Record extracts:
• • •
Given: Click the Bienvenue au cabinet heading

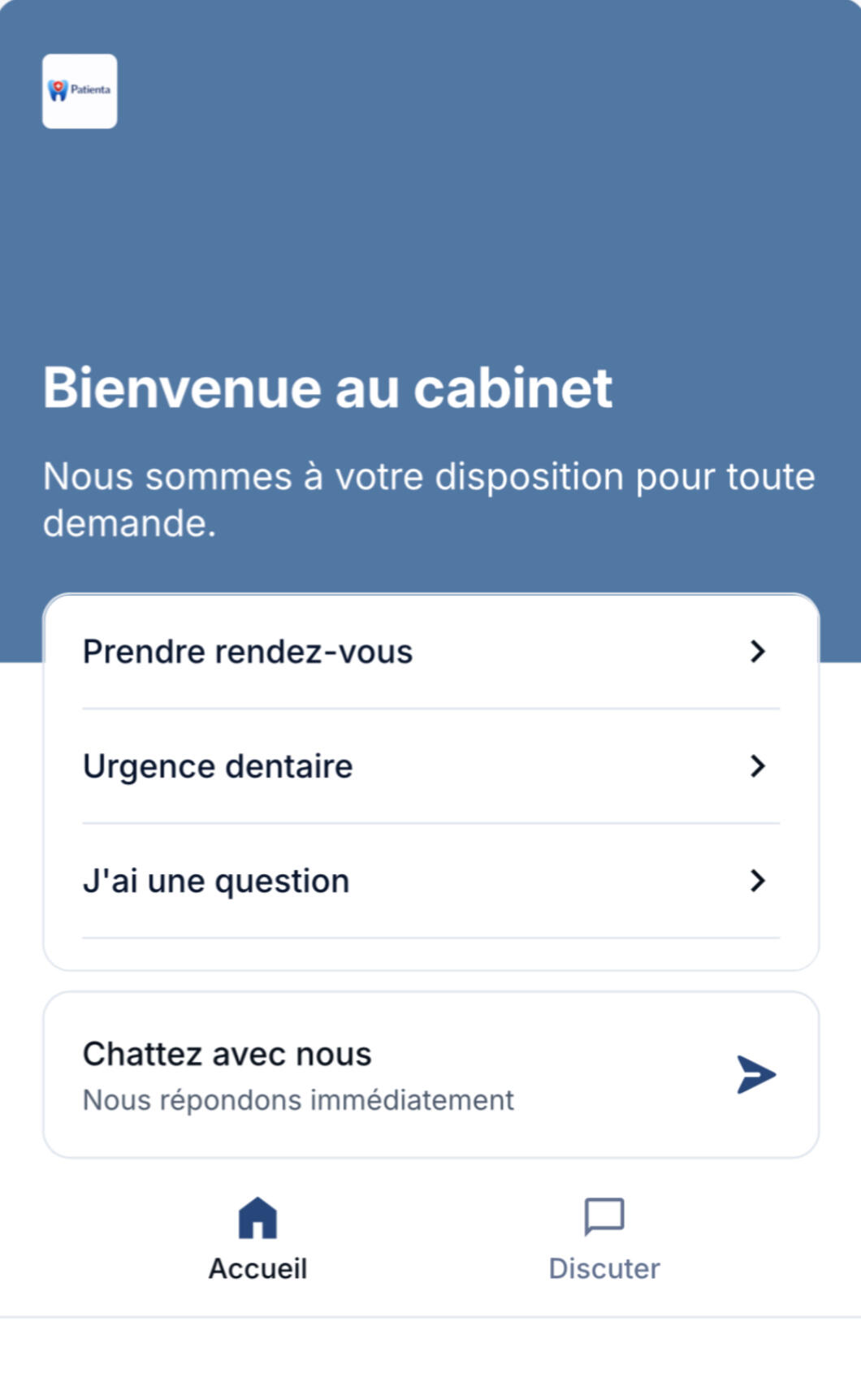Looking at the screenshot, I should coord(327,388).
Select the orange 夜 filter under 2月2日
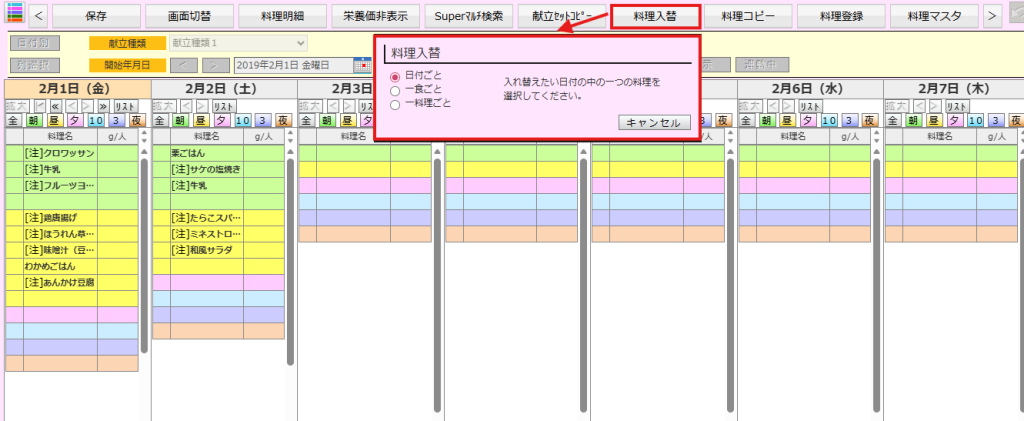 click(283, 120)
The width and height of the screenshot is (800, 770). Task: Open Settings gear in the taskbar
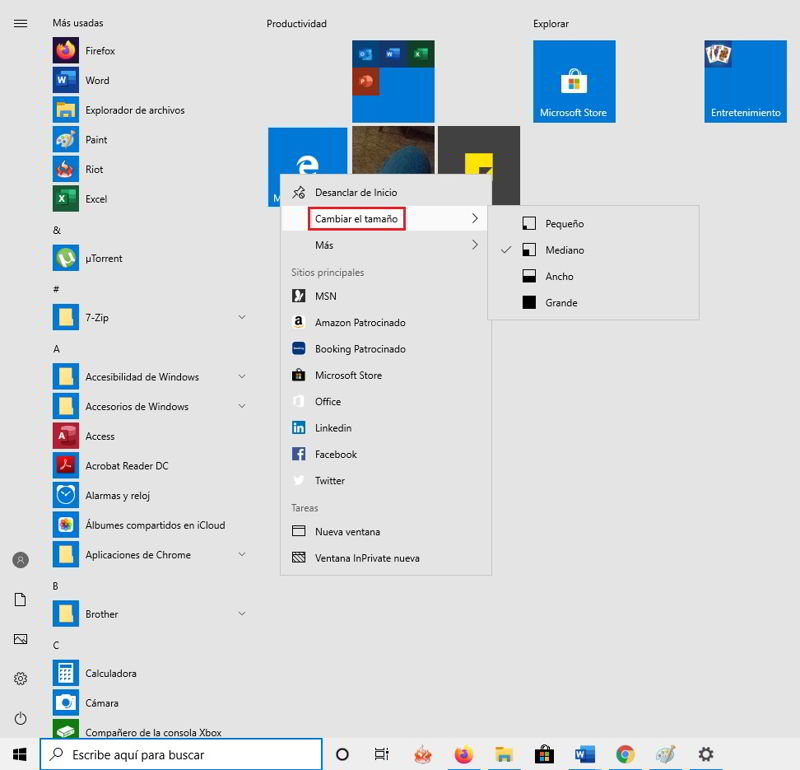click(706, 754)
• • •
Exercise description: From the material above, print everything exactly except the pictures.

Exercise output:
Given: Click the Bienvenue au cabinet heading

Looking at the screenshot, I should coord(327,388).
Select the orange 夜 filter under 2月2日
 click(283, 120)
The width and height of the screenshot is (800, 770). Task: Open Settings gear in the taskbar
click(706, 754)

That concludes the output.